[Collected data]
· · · ·
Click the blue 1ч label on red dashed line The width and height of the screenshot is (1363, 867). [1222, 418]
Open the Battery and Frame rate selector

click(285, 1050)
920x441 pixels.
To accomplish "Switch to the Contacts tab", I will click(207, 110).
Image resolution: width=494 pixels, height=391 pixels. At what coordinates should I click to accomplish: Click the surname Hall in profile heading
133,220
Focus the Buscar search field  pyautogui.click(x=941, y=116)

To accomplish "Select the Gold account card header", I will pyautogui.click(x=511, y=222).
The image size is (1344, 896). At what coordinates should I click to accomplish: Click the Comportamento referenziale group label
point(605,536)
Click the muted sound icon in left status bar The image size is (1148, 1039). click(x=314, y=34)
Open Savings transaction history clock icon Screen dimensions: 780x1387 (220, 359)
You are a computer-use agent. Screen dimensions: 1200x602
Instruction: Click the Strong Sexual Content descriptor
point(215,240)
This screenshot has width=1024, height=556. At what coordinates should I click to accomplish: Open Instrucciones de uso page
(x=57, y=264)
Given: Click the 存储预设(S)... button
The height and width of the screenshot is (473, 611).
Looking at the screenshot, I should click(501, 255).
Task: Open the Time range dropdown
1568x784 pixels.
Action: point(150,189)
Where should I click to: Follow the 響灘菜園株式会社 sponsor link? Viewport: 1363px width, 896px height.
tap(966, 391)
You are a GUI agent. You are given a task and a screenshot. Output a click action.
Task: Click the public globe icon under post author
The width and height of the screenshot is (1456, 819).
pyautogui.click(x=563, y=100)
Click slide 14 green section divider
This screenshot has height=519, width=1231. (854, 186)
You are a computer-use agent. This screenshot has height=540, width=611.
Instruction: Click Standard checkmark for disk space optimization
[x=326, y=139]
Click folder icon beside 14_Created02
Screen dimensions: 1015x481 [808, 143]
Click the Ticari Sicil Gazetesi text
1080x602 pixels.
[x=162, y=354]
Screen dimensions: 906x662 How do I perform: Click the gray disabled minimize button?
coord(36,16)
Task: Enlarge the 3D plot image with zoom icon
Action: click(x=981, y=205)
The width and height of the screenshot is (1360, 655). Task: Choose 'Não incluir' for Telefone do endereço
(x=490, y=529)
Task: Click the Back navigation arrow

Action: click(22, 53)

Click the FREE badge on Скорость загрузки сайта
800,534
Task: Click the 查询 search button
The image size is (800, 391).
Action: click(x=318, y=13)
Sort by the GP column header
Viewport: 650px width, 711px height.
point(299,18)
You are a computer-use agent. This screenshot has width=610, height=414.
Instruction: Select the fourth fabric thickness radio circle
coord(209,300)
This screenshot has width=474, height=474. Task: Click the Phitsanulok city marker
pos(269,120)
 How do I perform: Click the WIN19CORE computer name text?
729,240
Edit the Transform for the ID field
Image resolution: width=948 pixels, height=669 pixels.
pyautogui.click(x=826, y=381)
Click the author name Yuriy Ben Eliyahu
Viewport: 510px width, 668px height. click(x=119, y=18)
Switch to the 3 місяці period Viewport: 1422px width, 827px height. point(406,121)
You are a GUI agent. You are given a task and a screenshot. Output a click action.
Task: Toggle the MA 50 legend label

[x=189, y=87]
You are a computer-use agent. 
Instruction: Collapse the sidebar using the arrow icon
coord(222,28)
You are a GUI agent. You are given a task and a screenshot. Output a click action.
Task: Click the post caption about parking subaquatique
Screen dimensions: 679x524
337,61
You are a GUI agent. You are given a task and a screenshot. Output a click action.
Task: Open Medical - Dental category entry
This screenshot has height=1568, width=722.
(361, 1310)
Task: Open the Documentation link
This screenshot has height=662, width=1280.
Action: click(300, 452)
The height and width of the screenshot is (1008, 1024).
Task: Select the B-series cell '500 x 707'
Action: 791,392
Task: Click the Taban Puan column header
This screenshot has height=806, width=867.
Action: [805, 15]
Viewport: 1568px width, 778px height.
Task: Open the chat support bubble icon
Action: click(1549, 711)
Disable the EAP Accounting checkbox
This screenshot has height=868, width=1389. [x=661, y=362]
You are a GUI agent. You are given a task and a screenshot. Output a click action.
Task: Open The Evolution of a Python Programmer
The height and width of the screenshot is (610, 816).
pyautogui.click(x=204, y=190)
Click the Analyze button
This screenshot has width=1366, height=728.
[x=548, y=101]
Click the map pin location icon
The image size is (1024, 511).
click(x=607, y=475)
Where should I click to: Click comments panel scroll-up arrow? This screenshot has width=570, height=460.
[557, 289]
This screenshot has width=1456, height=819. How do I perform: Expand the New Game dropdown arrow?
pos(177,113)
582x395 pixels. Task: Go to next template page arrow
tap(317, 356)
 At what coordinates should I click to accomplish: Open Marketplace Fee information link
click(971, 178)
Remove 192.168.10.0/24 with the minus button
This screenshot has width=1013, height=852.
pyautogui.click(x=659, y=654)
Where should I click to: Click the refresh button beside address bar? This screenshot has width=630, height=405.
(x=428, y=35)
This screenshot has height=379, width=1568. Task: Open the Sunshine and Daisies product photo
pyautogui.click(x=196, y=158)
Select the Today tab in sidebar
· · · ·
▸ PROBLEM REQUIREMENTS
Above this instruction are the records; retype exactly the lines from the one containing "Instruction: Select the" up to and including the one containing "Edit the Transform for the ID field".

▸ RESULT OF THIS TASK
Instruction: Select the fourth fabric thickness radio circle
coord(209,300)
This screenshot has width=474, height=474. Task: Click the Phitsanulok city marker
pos(269,120)
 How do I perform: Click the WIN19CORE computer name text?
729,240
Edit the Transform for the ID field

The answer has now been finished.